Anyone out there know the height and width of an executive tube ???


----------



## ladycop322 (Nov 22, 2015)

Trying to make labels and need to know so i can wrap the label arond it.


----------



## magpens (Nov 22, 2015)

Diameter = 0.368"
Length = 2.88"

http://content.penturners.org/library/general_reference/psi_bush_tube.pdf


----------



## ladycop322 (Nov 22, 2015)

Mal...

I know that...read the request...if you were to cut the tube from top to bottom and lay it out in the rectangle shape it would be, what would the height and width dimensions be....I do not need the OD or ID of the tube...thanks anyway


----------



## ladycop322 (Nov 22, 2015)

Sorry Mal...I stand corrected...must be the decongestant and other meds for this sickness I'm going through   sorry


----------



## CREID (Nov 22, 2015)

Since you have the diameter the circumference is 2*pi*r and r is half the diameter. and you were also given the height.


----------



## plantman (Nov 22, 2015)

2.88"s is your length, .368 X 3.1416 will give you the width. Or simply take a piece of paper and wrap it around the tube. Mark the length, and where the paper meets to get the width.  Cut a little long in each direction and than adjust for a perfect size rectangle. Keep the paper and mark down the pen you are using it for so you have it next time. I use this template for cutting paper or snake skins for blanks. Not all tube sizes are alike so I always cut long and trim !!   Jim  S


----------



## ladycop322 (Nov 22, 2015)

Thanks Jim S.  Got it!  A lot easier to put in Powerpoint than cutting and measuring...


----------



## magpens (Nov 22, 2015)

ladycop322 said:


> Sorry Mal...I stand corrected...must be the decongestant and other meds for this sickness I'm going through   sorry



It's OK Michelle. . To me the height of a tube is the same as it's length. . And the width of a tube is the same as it's Diameter (O.D.).

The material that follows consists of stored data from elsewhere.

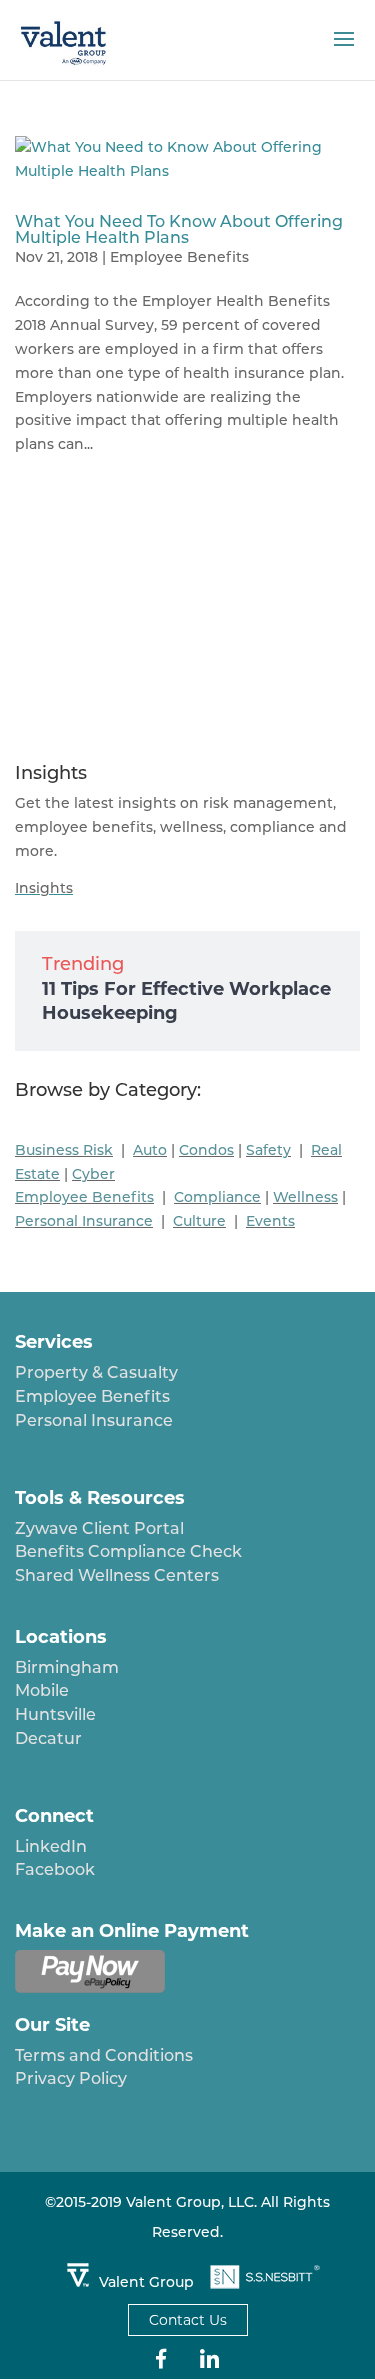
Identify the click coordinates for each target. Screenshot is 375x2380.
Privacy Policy (71, 2078)
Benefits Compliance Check (128, 1551)
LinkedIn (51, 1846)
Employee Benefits (179, 257)
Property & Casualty (96, 1372)
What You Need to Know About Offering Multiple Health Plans (179, 229)
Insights (44, 888)
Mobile (42, 1690)
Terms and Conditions (104, 2055)
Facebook (55, 1869)
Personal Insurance (94, 1420)
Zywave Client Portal (99, 1528)
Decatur (48, 1738)
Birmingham (67, 1667)
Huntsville (55, 1714)
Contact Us (188, 2320)
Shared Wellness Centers (117, 1575)
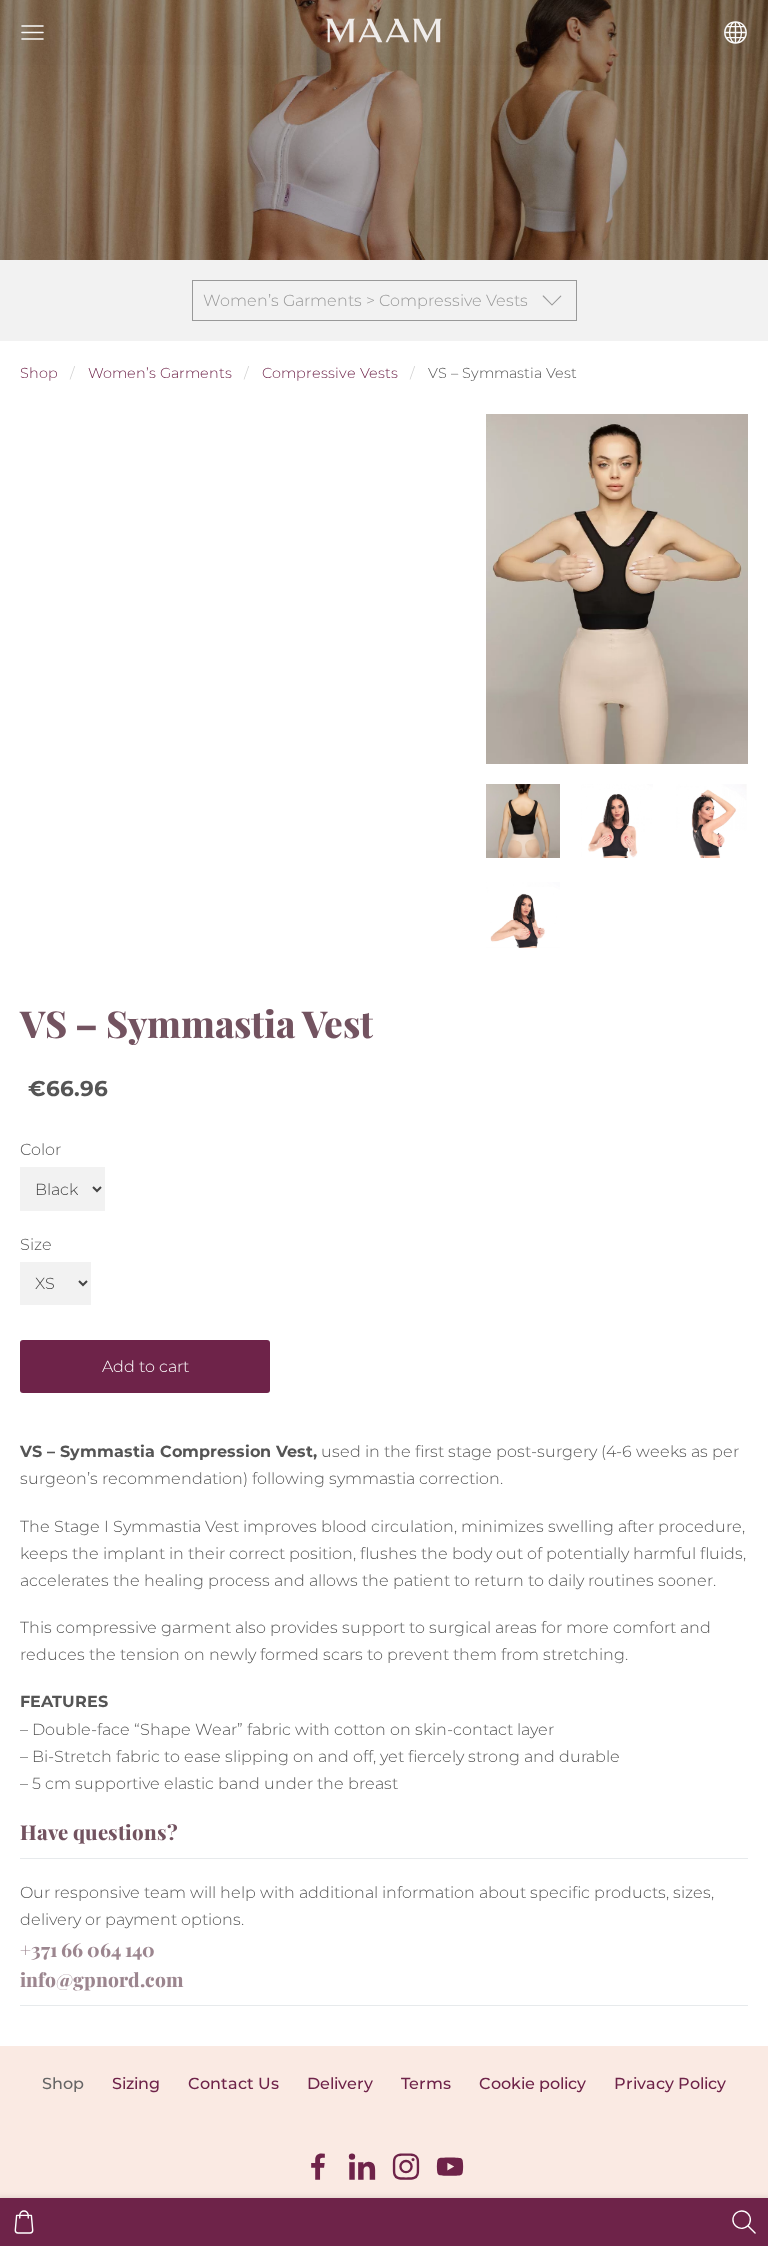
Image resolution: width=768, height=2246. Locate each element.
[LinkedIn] (362, 2166)
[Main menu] (32, 32)
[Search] (744, 2222)
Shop (39, 373)
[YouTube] (450, 2166)
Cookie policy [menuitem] (532, 2083)
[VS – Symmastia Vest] (523, 821)
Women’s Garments (160, 373)
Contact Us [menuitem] (233, 2083)
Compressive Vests (330, 373)
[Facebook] (318, 2166)
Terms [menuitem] (426, 2083)
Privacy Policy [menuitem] (670, 2083)
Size (36, 1244)
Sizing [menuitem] (136, 2083)
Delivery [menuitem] (340, 2083)
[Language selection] (735, 32)
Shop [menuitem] (63, 2083)
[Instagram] (406, 2166)
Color (40, 1149)
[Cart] (24, 2222)
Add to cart (145, 1366)
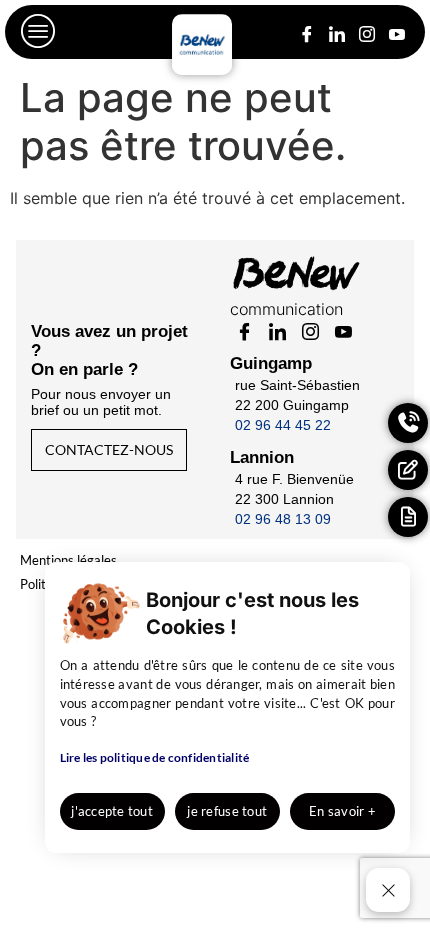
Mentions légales (68, 560)
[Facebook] (306, 30)
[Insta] (366, 30)
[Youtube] (396, 30)
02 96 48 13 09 (283, 519)
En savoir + (342, 811)
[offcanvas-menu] (39, 32)
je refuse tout (227, 811)
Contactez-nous (109, 449)
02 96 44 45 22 (283, 425)
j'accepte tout (112, 811)
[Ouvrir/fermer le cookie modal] (388, 890)
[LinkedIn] (336, 30)
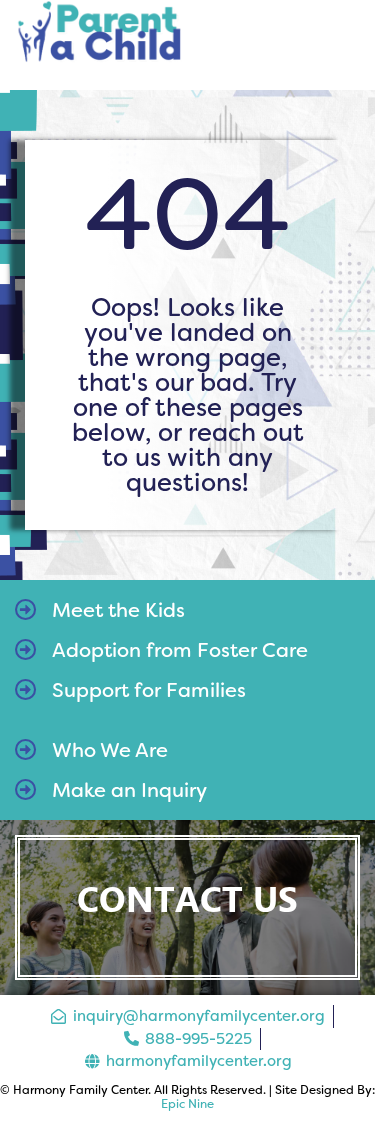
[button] (343, 45)
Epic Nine (187, 1104)
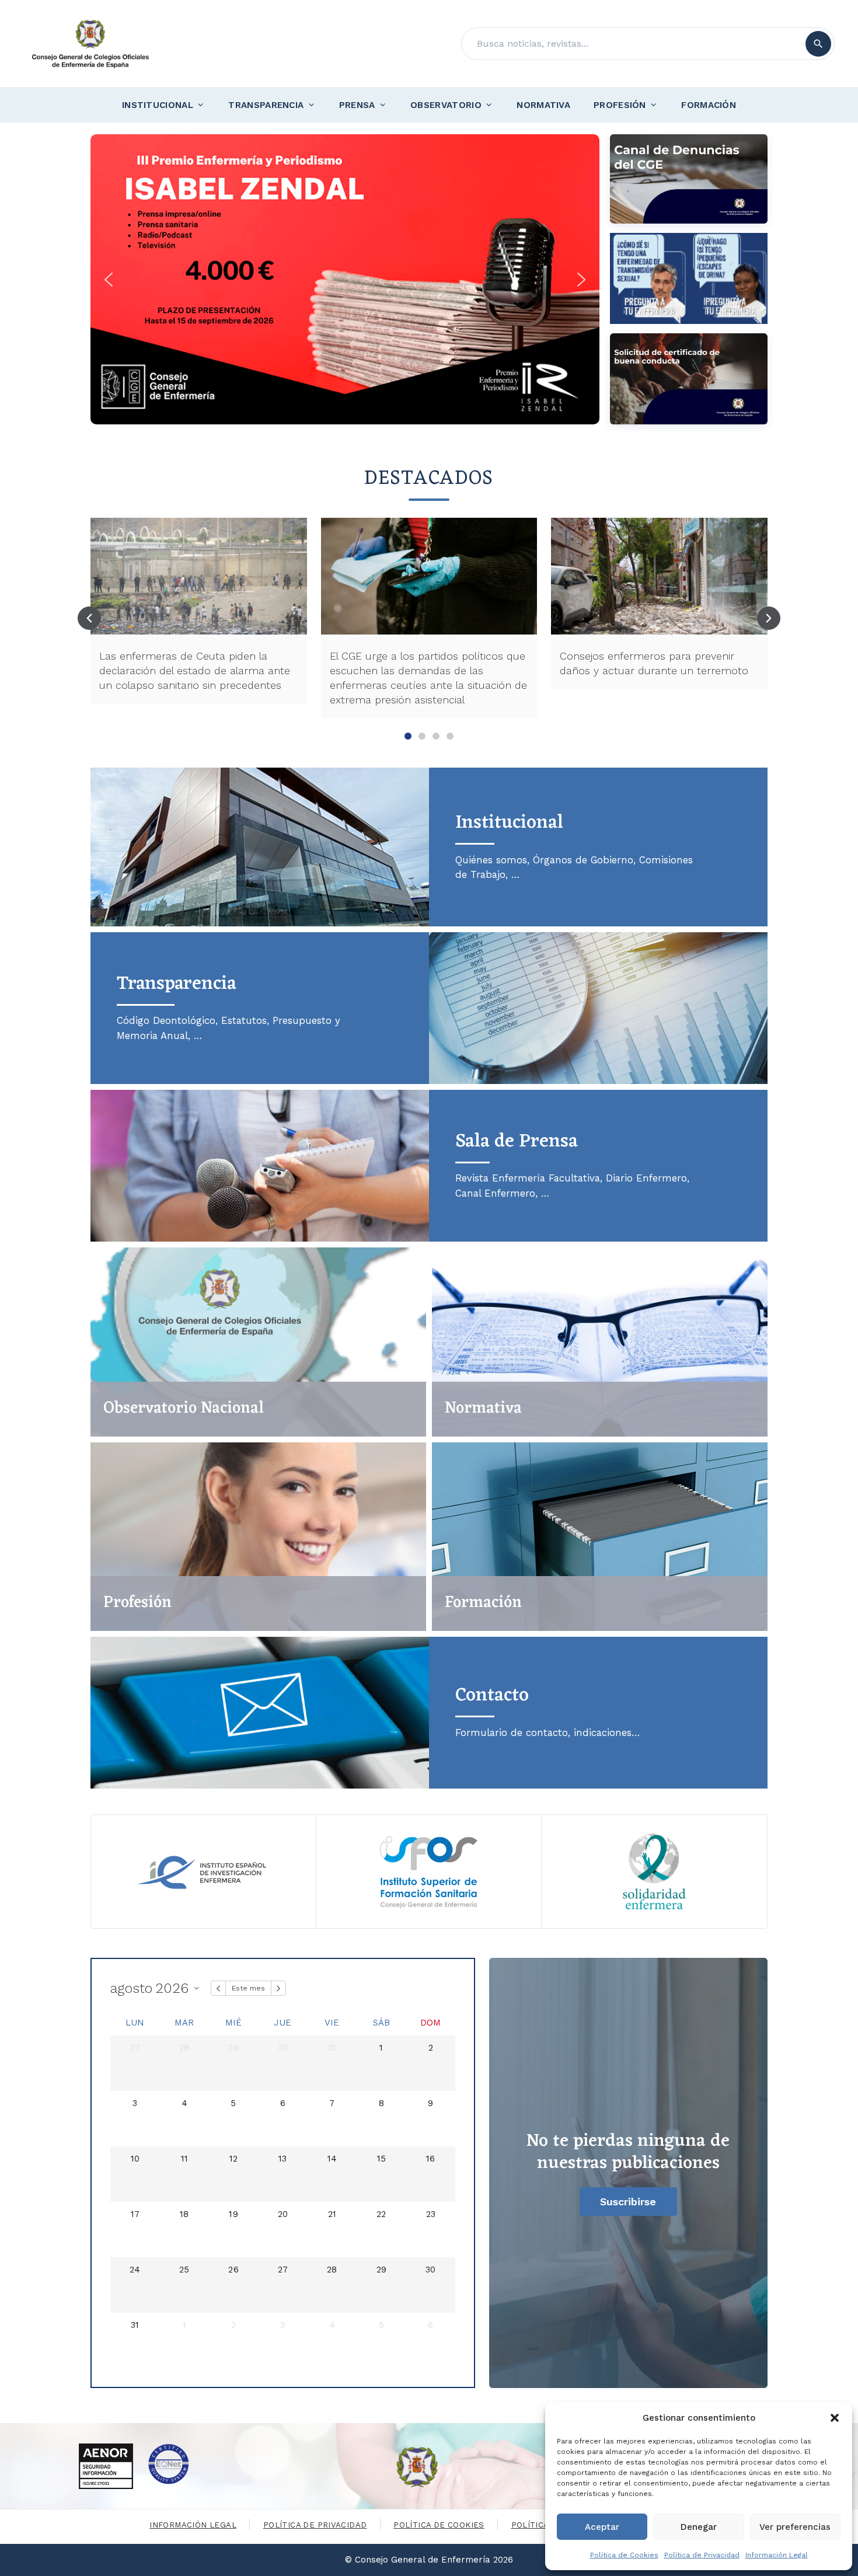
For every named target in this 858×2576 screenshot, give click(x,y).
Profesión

I am sorry to hear you are sick, still. .  Hope you get better soon. . Adios !


----------



## ladycop322 (Nov 22, 2015)

I got better for like two weeks now it's back  

I wish I had gills so I could breathe....lol


----------



## Harley2001 (Nov 23, 2015)

Take a pice of string rap it around it mark it that's a easy way.


----------